Weeks of Guided Prayer

Andy Hawes is Warden of
Edenham Regional Retreat House

Weeks of Guided Prayer (WGP) are now more fashionably known as Weeks of Accompanied Prayer. I have been involved in organizing and supervising these weeks for well over twenty years and have recently hosted one in our own benefice. On this occasion twenty-two people participated, helped by five prayer guides. In every case individuals made huge strides in their pilgrimage through life. The youngest participant was fifteen and the remainder represented every decade of age up to eighty.

Those involved in a WGP make a commitment to pray for half an hour alone at home each day as guided by their prayer guide. In addition they meet their prayer guide each day for around forty-five minutes to share their experience and receive guidance for the next prayer time. This commitment is proving more difficult for individuals to make at the present time as work patterns and other commitments ofteninhibit such regular daily commitments. It is, however, with some imagination and flexibility, aimed to be reasonably inclusive to those at work.

This pattern of prayer, reflection on the prayer experience with another person and further prayer in the light of the conversation was refined by St Ignatius in his Spiritual Exercises. In the Eighties this ‘process’ was developed to make them more accessible to those unable to undertake the full exercises.

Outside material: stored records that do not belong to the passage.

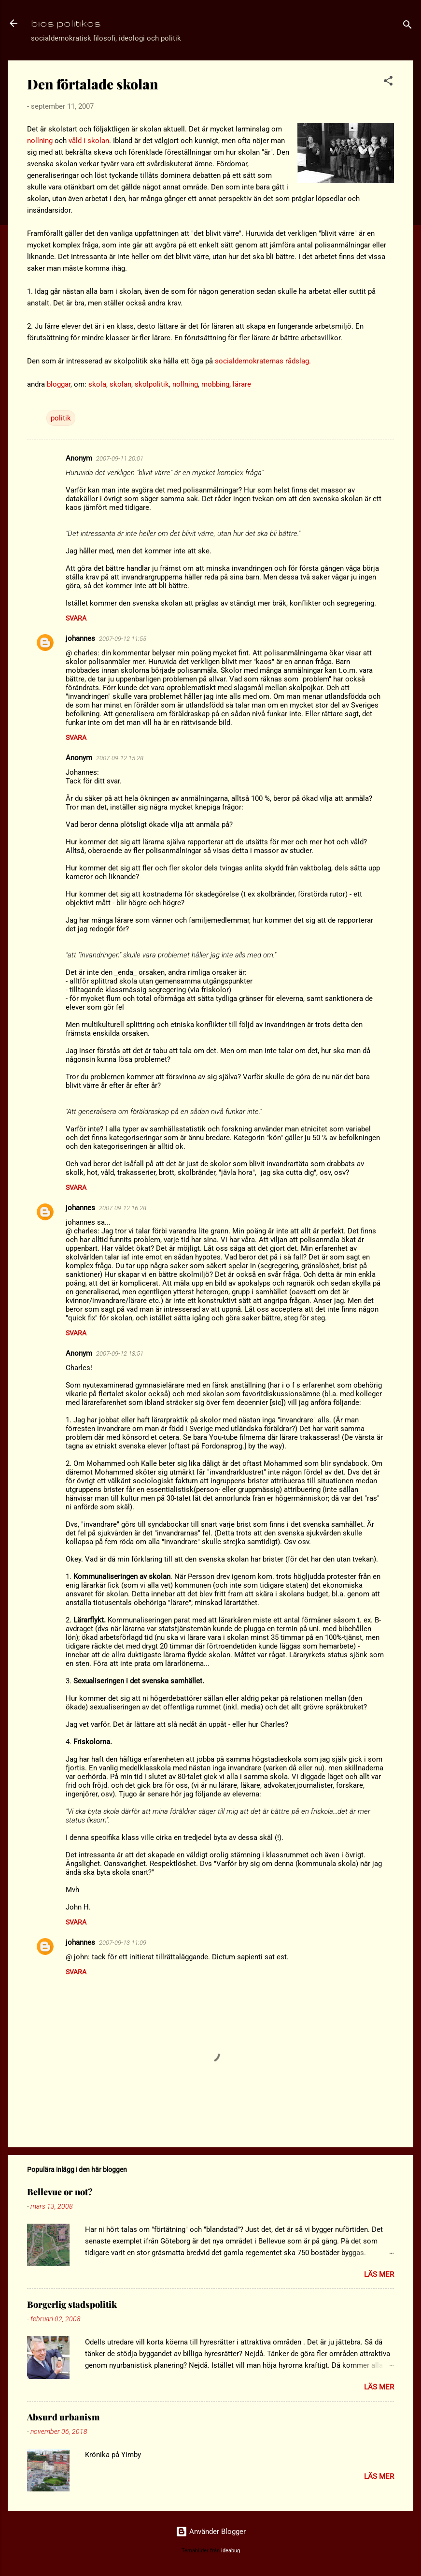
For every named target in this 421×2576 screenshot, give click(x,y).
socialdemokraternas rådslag (262, 361)
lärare (242, 384)
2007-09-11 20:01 (119, 458)
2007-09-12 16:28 (122, 1208)
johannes (80, 638)
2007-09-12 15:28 (119, 758)
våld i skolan (89, 140)
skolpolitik (152, 384)
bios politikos (66, 23)
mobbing (215, 384)
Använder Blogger (211, 2531)
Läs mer (379, 2274)
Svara (76, 618)
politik (61, 418)
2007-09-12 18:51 (119, 1353)
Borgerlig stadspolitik (72, 2304)
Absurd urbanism (63, 2417)
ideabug (230, 2550)
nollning (40, 140)
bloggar (58, 384)
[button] (388, 82)
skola (97, 384)
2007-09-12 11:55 (122, 638)
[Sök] (407, 26)
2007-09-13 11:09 (122, 1942)
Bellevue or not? (60, 2192)
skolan (120, 384)
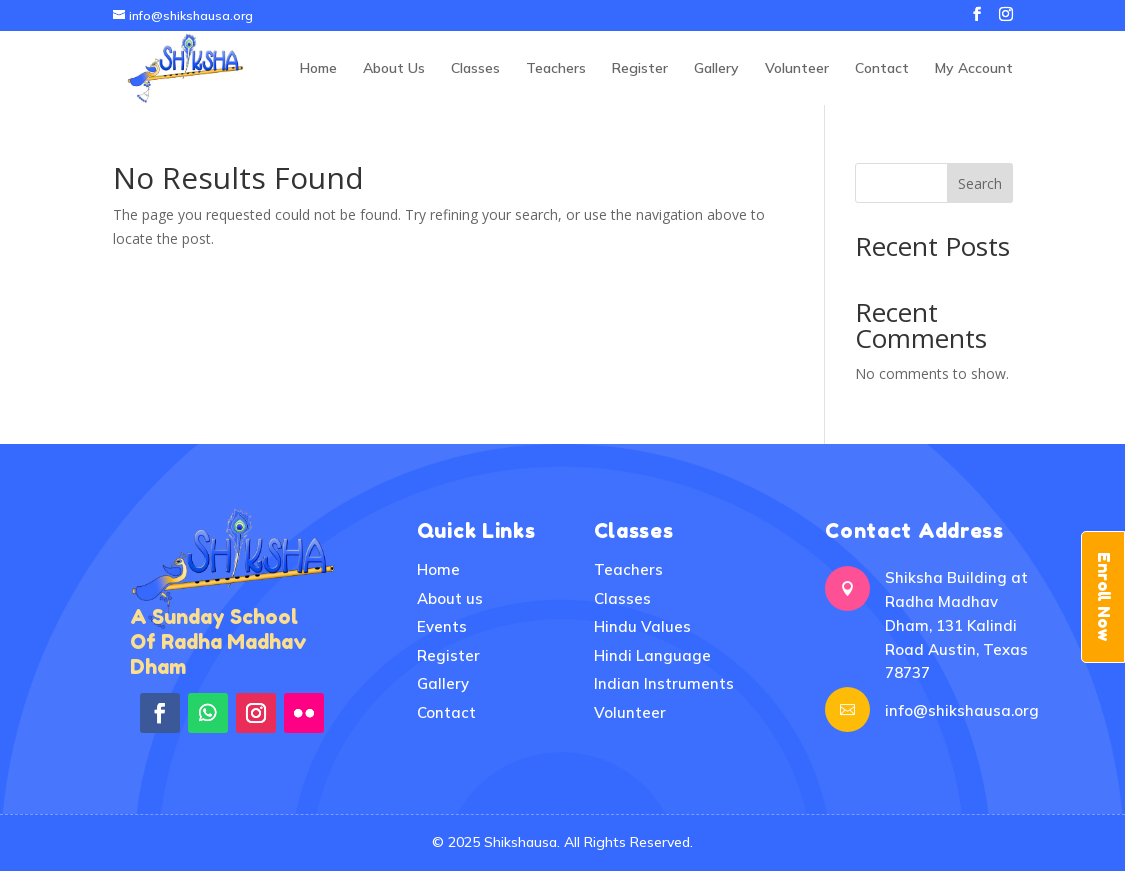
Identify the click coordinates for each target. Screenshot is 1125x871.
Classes (475, 69)
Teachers (556, 69)
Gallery (716, 69)
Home (318, 69)
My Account (974, 69)
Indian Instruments (664, 683)
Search (980, 183)
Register (640, 69)
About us (450, 598)
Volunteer (797, 69)
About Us (394, 69)
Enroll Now (1104, 597)
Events (442, 626)
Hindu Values (642, 626)
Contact (882, 69)
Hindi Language (652, 655)
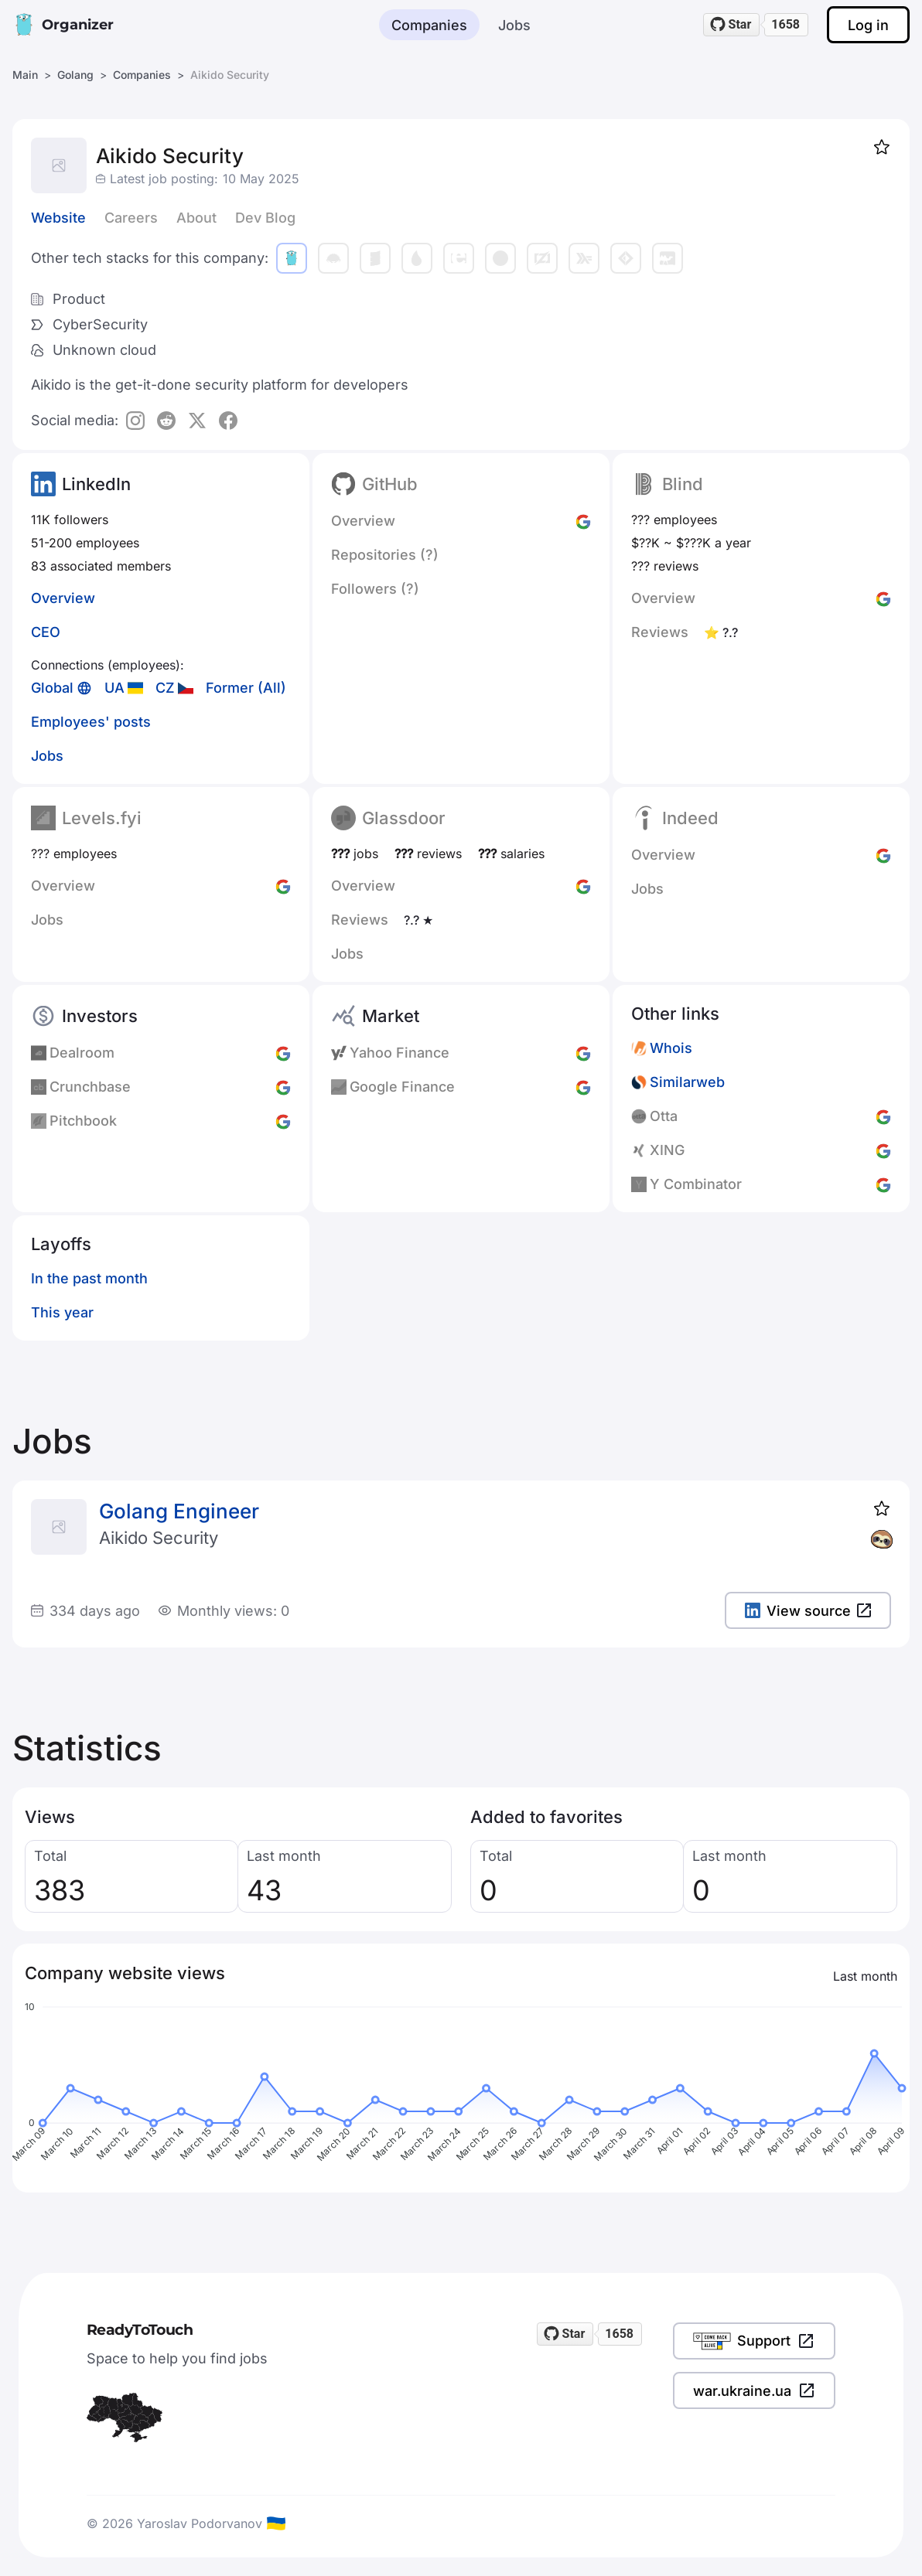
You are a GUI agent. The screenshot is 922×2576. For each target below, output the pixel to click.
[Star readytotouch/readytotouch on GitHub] (731, 24)
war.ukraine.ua (754, 2390)
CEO (45, 632)
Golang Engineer (179, 1511)
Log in (868, 25)
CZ (165, 688)
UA (114, 688)
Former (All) (246, 688)
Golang (75, 74)
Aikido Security (158, 1538)
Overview (63, 598)
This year (62, 1312)
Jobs (514, 25)
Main (25, 74)
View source (808, 1611)
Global (52, 688)
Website (58, 218)
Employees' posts (91, 722)
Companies (429, 25)
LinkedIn (96, 484)
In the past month (89, 1278)
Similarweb (687, 1082)
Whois (671, 1048)
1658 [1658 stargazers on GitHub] (785, 24)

The two most popular versions were ‘The Open Door Retreat’ which is a nine-week course for groups of no more than ten, and the WGP. The major benefits of these programmes are that they both encourage individuals to develop a pattern of daily prayer and also suggest straightforward ways to use Scripture in those prayer times.

The lead in time for a WGP is about six months and would include one or two open meetings for those interested and sometimes a visit to preach or talk at the main Sunday service. One of these preparation meetings would involve a practical demonstration of what a prayer time is like. This instruction in the use of the prayer time is repeated more fully at a meeting of all participants at the beginning of the week. This prescribed ‘spiritual exercise’ is one reason that WGPs work so well. The week ends with another gathering of the guides and guided for a time of thanksgiving. I have never known that any participant has not had a cause for thanks and I have also never known any who have started but not completed the week.

Some practical points: first, about half of the WGPs I have been involved in have a parochial setting, while the remainder have been ecumenical ventures organized by Churches Together. Secondly, WGPs can be quite expensive if the prayer guides have to travel or need accommodation; therefore participants are asked to make a donation to cover costs. Thirdly, it works best when the guides can be based on one site – this enables mutual support and a sense of community for all those involved.